Riser installations and maintenance are set to continue apace in Norway, with pipelines — what risers connect to — the only type of investment that did not dip in 2017 over the previous year. Overall, the industry surveys of Statistics Norway put oilfield investments for 2017 at $21.8 billion, 13 percent less than in 2016 on cancelled exploration wells but less a dip than expected. The numbers are seldom weighted against the boomtime 70 percent hike in investments off Norway between 2010 to 2014. Still, spending fell off 27 percent between 2014 and 2016 and we’re on course for 13 percent less in 2017.
Massive Spend
The big dip between 2015 and now was mostly operator cost-cutting. Today, Statoil’s travelling presenters report the average breakeven oil price for its projects has dropped from $70 to below $30, helped by the roughly $20 oil-price breakeven made possible by economies of scale at the giant Johan Sverdrup field, where the first subsea infrastructure, a water-injection template, has just been installed, the first of many. Supplier fortunes are expected to rise in capital-intensive Norway on coming investments in the arctic floating producer, Johan Castberg; the heavily subsea Snorre Expansion project; another gas train at the arctic Snøhvit field and the Troll Phase 3, Part 1 of subsea frames and pipelines.

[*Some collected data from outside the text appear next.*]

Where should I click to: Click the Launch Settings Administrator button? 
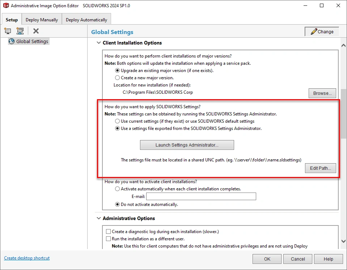coord(187,145)
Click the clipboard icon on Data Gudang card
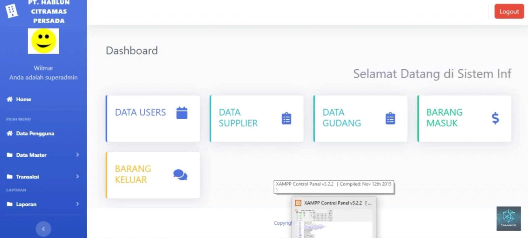528x238 pixels. tap(390, 118)
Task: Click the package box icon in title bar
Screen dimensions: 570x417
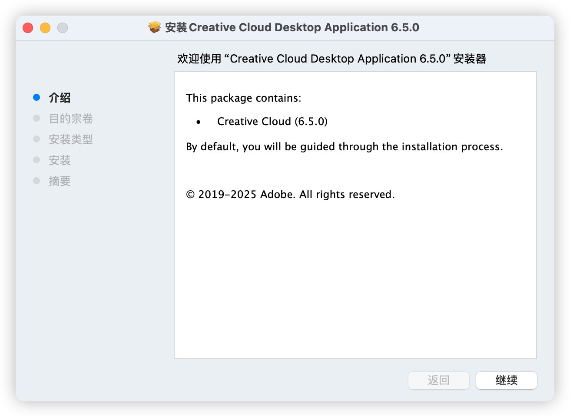Action: tap(154, 27)
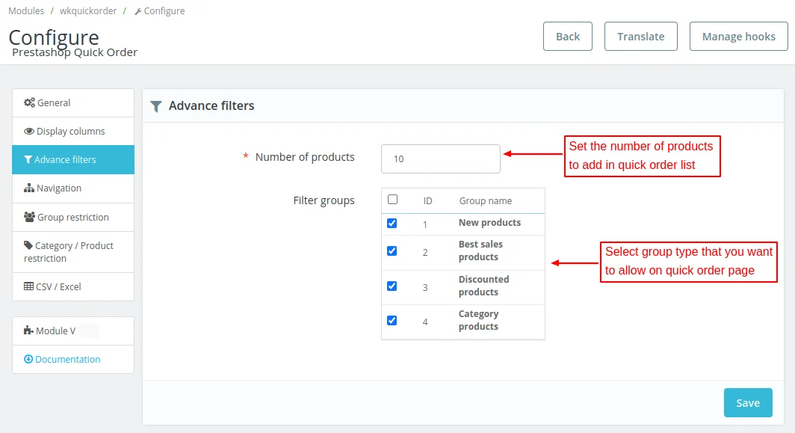This screenshot has height=433, width=795.
Task: Uncheck the New products filter group
Action: click(392, 223)
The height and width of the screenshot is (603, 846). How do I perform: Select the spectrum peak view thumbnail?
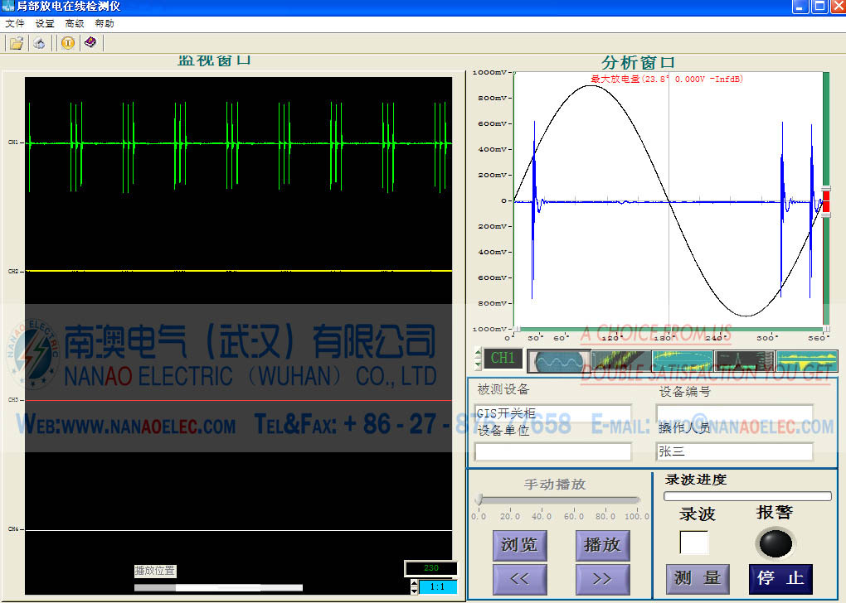pyautogui.click(x=744, y=360)
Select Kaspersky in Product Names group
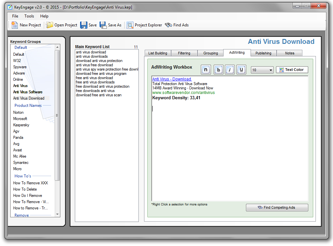This screenshot has width=333, height=246. click(x=21, y=125)
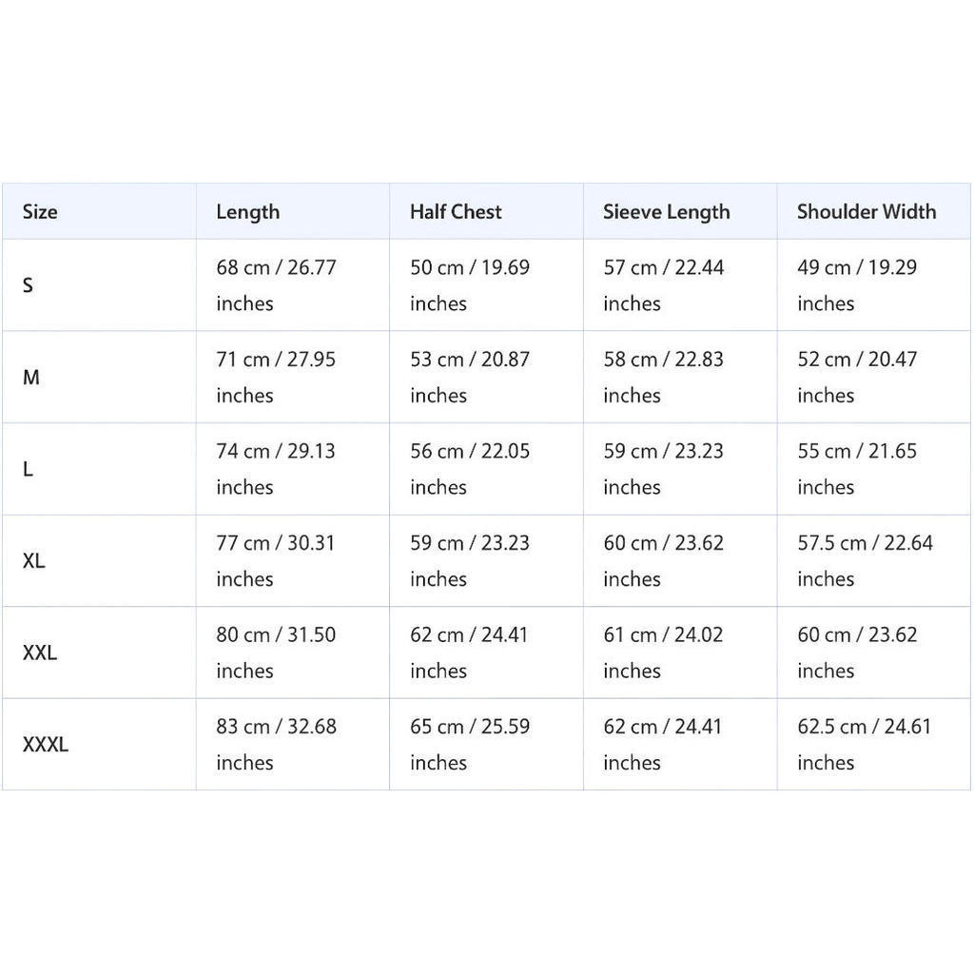Screen dimensions: 974x974
Task: Click the Size column header
Action: pyautogui.click(x=40, y=212)
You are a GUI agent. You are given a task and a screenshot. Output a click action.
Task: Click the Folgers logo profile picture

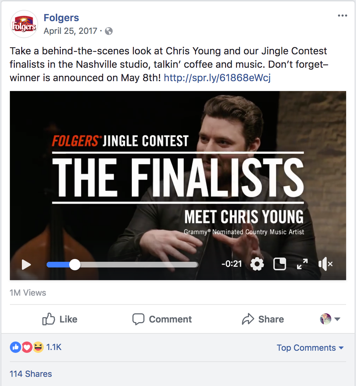click(24, 24)
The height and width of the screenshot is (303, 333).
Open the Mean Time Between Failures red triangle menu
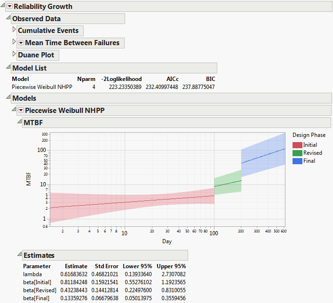21,43
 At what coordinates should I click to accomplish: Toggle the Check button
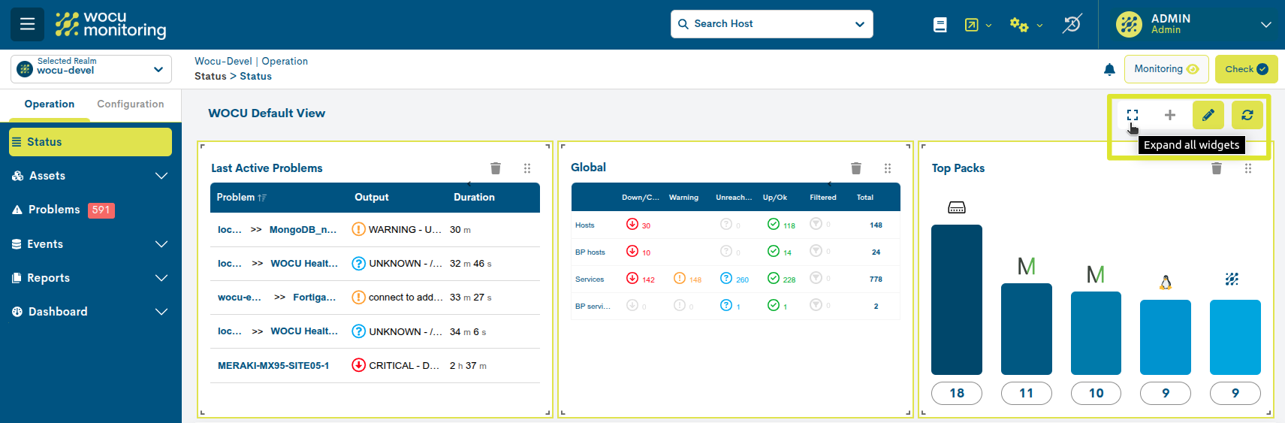click(1246, 69)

To help an operator like Statoil gain full oversight of all those projects, new outfit Avito Loops has an integrated cloud solution that lays it all out in plain, detailed view: projects, portfolios, campaigns, business.
Avito shows “your current state” and “your desired state” … A bit like Google Maps, it says, by showing where you are and where you need to go. For aging installations in mature areas, Western Norway newbie, Connector Subsea Solutions, has developed a technique to remotely do pipe repairs in deep water, and contracts with BP and Shell are already bringing in some earnings. While clamping a repair on a horizontal pipe is hard enough, Connector, or CSS, has managed to get its tool to remove the coatings of and then repair a vertical pipe, or riser.
“We’re bullish on offshore,” affirms Rystad’s Nikolaison, emphasizing that, “That’s different than “Goldman. Deepwater, he notes, will see the benefits of the supply chain’s efficiency work to date. There’ll be a rising number of investment decisions by year-end 2017 and rig rates will rise.